EORTC/EMA workshop suggests an international way forward for treatment optimisation studies

Treatment optimisation research seeks to benefit patients and healthcare providers by understanding and evaluating how the ever-increasing number of new therapies brought to market can be best delivered to patients. Such optimisation is of clear benefit to both parties, but the mechanisms to ensure it are disorganised, if they exist at all, in particular in the post-licensing phase. Where they do, it is more often at a national level rather than the international efforts that are required in order to have feasible experiments and robust results.

Licensing a new therapeutic intervention that is expected to bring innovation is of primary importance, but how to use these new technologies in the best interests of patients requires action in the pre-authorisation landscape as well as continued post-licensing clinical research. Licensing is simply the start of this process, but it is too often the end of it as well since treatment optimisation studies are currently voluntary. How this situation might be changed was the theme of a Cancer Medicines Forum (CMF) workshop organised by the EMA and EORTC on 5 April 2024, under the auspices of the EU Belgium Presidency.

Speakers from Europe, the US, and Canada set out the situation existing today. The optimal use of new medicines remains poorly documented (optimal dose, duration, schedule, patient population who really benefit, frailer populations, relevant clinical endpoints such as survival and quality of life etc..), leaving patients’ questions and societal concerns unanswered. While regulators and health systems prioritise fast access to treatments that look promising, but is it right that uncertainty around the best use of new drugs should be accepted in order to access them sooner? There is a gap there that needs to be bridged in both the pre-and post-approval settings through the encouragement of independent clinical research involving many different stakeholders and focused on patients’ needs.

Representatives from national and European regulatory authorities need to work together to ensure that treatment optimisation evidence is generated all through the development process, and become mandatory for marketing authorisation approval, speakers said. This would need a high level of collaboration between regulators, health technology assessment bodies, healthcare providers and payers, patient organisations, and industry. Patient preferences, in different age groups, and disease types should be taken into account so that optimisation studies address priorities across all patient populations, and treatment optimisation research should accelerate patients’ access to new therapies rather than delay it.

However, funding for such research is a major problem, being extremely limited at present. Consideration needs to be given to the role of healthcare systems and payers in providing funding. Payer-funding has been successful in a number of cases, notably in The Netherlands. But international research and funding are needed, and there should be a role for EU and international funding bodies here.

The major questions to be answered at the treatment optimisation stage are 1) Who not to treat? 2) When to treat? 3) When treating, how to improve the therapeutic index (reduced toxicity, both for patients and for payers) and improve effectiveness? The trade-off of activity and toxicity should not be seen as a secondary metric, and neither should quality of life.
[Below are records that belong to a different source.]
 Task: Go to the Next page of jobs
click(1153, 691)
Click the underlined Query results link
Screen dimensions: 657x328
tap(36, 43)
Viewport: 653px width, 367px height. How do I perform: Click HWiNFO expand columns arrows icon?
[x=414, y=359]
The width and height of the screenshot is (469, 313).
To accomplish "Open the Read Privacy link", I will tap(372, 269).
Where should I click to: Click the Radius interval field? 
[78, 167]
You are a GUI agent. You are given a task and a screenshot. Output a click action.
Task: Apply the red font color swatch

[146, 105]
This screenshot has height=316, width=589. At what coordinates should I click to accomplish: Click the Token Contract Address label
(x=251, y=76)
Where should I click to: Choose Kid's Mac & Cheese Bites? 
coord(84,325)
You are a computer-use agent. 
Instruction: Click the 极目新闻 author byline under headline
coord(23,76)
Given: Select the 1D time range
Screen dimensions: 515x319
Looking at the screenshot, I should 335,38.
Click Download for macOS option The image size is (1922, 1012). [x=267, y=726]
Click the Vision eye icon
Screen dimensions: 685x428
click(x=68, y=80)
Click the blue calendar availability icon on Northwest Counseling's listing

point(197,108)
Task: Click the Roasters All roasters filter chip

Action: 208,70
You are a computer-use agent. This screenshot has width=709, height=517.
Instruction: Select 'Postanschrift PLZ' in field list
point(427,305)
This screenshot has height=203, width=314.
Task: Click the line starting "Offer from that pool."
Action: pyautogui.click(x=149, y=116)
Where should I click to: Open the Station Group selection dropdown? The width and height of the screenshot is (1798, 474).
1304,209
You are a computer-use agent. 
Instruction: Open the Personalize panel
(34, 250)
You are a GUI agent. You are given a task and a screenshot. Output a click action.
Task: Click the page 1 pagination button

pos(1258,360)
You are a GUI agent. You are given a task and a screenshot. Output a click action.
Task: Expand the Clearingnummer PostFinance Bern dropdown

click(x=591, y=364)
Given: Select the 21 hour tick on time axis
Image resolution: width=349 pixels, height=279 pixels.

For optimisation questions to become a systematic part of the procedure, both before and after marketing authorisation, involves considerable effort on behalf of all stakeholders, both intellectual and financial. For research to be truly patient-centric, it needs to ensure an optimal outcome for each individual, treating the patient rather than simply the tumour. The rewards that may be seen in patients’ quality of life, not to mention the potential savings for healthcare systems, mean that treatment optimisation can no longer be seen as an optional add-on.

Disclaimer: This summary should not be understood as the official views of The EMA or its scientific committees.